- **DATASET**:
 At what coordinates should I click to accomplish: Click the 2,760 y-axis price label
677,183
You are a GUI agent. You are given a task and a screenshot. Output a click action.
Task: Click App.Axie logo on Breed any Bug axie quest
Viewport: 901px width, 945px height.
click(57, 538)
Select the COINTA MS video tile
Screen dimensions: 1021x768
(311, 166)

- **ACTIVITY**: Begin at the first line of the records above and quote every line verbatim through the one that contains "Task: Click App.Axie".

- **WRITTEN SOLUTION**:
 At what coordinates should I click to accomplish: Click the 2,760 y-axis price label
677,183
You are a GUI agent. You are given a task and a screenshot. Output a click action.
Task: Click App.Axie logo on Breed any Bug axie quest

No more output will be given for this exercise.